"For decades, stopping climate change has been the singular goal of climate politics. Across the political spectrum, from grassroots climate campaigners to elite UN negotiators, reducing carbon emissions to avoid future catastrophe has been the organizing logic of climate policies. Yet climate change has arrived and its material impacts are already being felt. This means that climate politics can no longer focus only on preventing future catastrophes. It must now also encompass struggles over how society manages climate impacts already reshaping economic and social life."
"But this infrastructure-centric framing sidesteps questions about the institutions that will condition how people experience the political impacts of climate change. Should we allow property insurance markets to operate freely, or should the federal government backstop high-risk regions? Do we maintain disaster aid systems that only protect property owners, or do we guarantee equitable recovery support? Do we leave workers laboring in extreme heat to their employers' whims, or do we enact federal protections?"

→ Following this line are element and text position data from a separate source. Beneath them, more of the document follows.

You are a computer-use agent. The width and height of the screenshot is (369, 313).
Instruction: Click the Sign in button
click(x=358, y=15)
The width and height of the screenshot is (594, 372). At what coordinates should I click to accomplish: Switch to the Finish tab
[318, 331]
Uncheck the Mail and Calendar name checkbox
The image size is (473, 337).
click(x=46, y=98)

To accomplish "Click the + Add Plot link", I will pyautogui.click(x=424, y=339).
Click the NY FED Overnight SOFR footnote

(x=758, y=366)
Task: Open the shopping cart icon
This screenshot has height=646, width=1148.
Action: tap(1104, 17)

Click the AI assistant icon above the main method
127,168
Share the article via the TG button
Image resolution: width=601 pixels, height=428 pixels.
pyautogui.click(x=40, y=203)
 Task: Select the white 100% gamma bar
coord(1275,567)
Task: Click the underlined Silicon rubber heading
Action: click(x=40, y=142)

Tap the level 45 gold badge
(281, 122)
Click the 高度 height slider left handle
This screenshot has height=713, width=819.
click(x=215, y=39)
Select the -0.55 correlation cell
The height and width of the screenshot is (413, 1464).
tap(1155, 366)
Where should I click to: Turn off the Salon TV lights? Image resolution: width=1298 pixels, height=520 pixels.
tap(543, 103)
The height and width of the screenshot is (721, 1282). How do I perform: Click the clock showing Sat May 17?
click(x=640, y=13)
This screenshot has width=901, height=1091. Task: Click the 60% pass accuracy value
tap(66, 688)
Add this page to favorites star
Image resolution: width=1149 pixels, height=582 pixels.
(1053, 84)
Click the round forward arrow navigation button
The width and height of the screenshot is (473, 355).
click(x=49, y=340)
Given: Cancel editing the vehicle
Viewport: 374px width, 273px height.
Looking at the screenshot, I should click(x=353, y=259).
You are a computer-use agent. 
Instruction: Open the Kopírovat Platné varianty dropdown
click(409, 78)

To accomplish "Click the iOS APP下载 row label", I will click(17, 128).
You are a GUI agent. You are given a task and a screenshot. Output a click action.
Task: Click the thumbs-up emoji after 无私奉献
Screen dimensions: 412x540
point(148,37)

Stopping climate change guided policy for decades, but climate impacts are already occurring and require political responses beyond emissions reduction. Climate politics must expand to include managing the social and economic consequences of a changed climate, remaking insurance markets, housing, water and land use policies, labor protections, and local economies. Current adaptation prioritizes physical infrastructure—seawalls, flood control, retrofitting—while neglecting the institutions that shape distributional outcomes. Policymakers face concrete choices about insurance backstops, equitable disaster recovery, and workplace protections for heat exposure. Emerging trends, such as insurance non-renewals and labor actions over heat, indicate institutional strain requiring systemic reform.